In this article, we organize, from a practitioner’s perspective, the instructions that are most effective to give Codex up front so it can safely handle Japanese files on Windows.
1. The Conclusion First
The single most effective way to reduce Codex mojibake accidents on Windows is to fix the encoding work procedure in advance.

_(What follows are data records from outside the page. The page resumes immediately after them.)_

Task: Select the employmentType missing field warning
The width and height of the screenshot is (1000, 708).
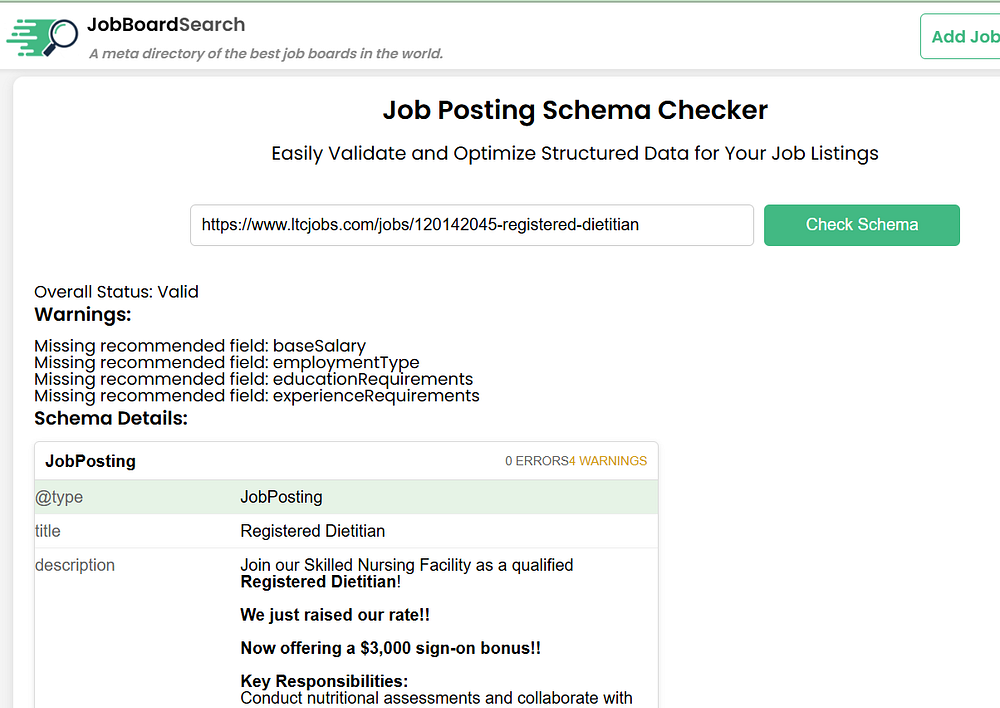Action: 227,363
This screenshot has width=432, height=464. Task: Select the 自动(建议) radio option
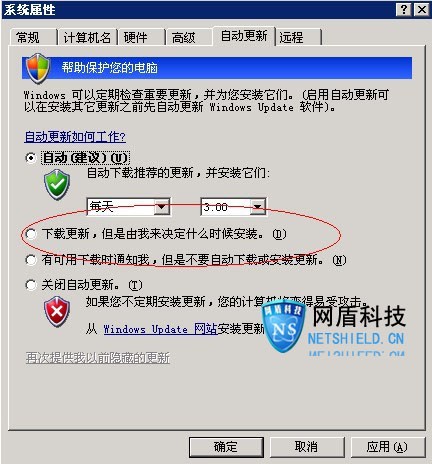(x=30, y=158)
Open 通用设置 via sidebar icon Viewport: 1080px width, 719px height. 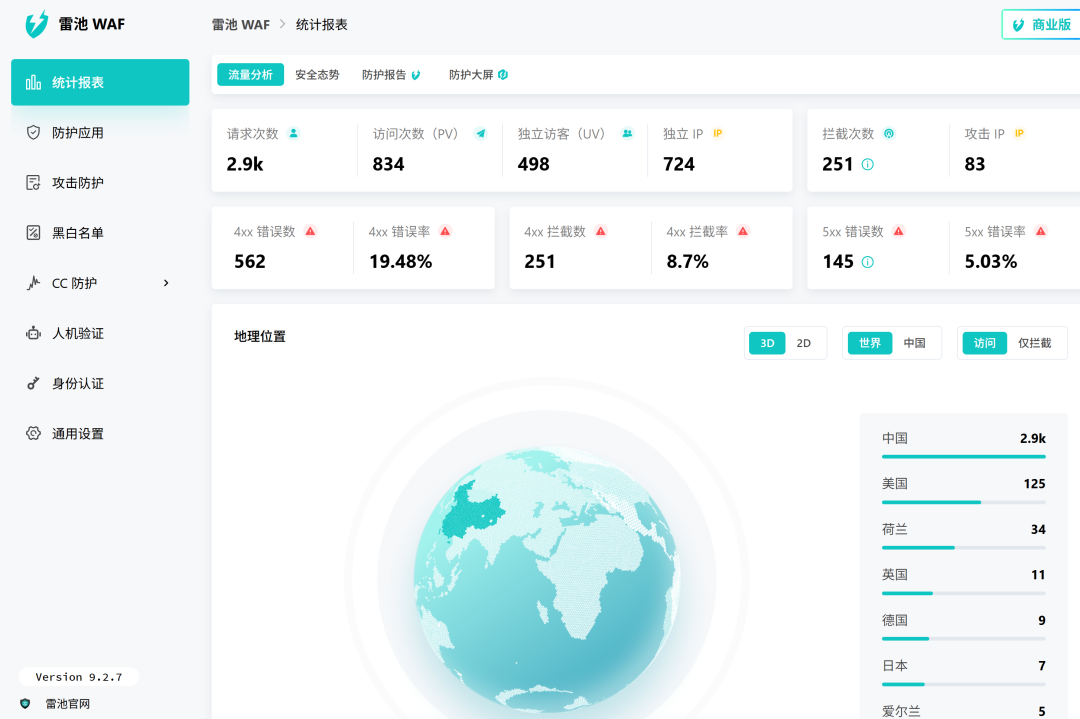pos(76,433)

These are the rules that help the most.
- For existing files containing Japanese, have it check the likely encoding, BOM presence, and newline style before reading
- For files where mojibake is suspected, do not let it save until it is confident
- For existing files, have it preserve the original encoding, BOM, and newlines
- For new files, steer toward UTF-8 per repository convention
- For writes, only allow methods where the encoding can be made explicit
- After saving, have it re-read the file and verify representative Japanese lines
In short, day-to-day form, it boils down to this.
- Check before reading
- No saving when in doubt
- Preserve existing files; UTF-8 only for new ones
- Ban ambiguous write paths
- Re-read and verify at the end
Conversely, these are the dangerous kinds of instructions.
- “Fix the mojibake”
- “Convert everything to UTF-8”
- “Output a CSV”
- “Just make it match”
- “Save it for now and let’s see”
None of these say at which point Codex should stop. For mojibake prevention, you need to specify not only what to do but also where to stop short of saving.
2. Why Mojibake Accidents Are So Common on Windows
The real problem is not that Codex is weak at Japanese — it is that on the Windows asset side, multiple encodings and multiple write paths coexist.

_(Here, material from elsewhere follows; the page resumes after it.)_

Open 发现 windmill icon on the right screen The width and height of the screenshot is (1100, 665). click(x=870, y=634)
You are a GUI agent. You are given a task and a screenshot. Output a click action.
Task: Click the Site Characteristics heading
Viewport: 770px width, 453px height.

In practice, this kind of mixture is not unusual.
- Newer sources and Markdown are UTF-8
- Older CSVs, TXT files, logs, and configs are CP932-family
- Some outputs and tool-generated artifacts are UTF-16-family
- Save paths vary across editors, shells, and Excel-derived output
- Newlines are also mixed between LF and CRLF
In this state, if Codex misinterprets the bytes even once, it can proceed to the next edit treating strings it failed to read as if they had been read correctly. And if it then saves, the problem is no longer a display issue — it becomes fixed as corruption of the file itself.
That is why mojibake prevention ultimately comes down to how you manage the I/O procedure.
3. The Rules You Want to Fix for Codex First
3.1 Have it check the likely encoding, BOM, and newlines before reading
The first rule is this.
Before reading an existing file that contains Japanese, check its likely encoding, BOM presence, and newline style, and if anything looks suspicious, do not proceed to interpreting the content as-is.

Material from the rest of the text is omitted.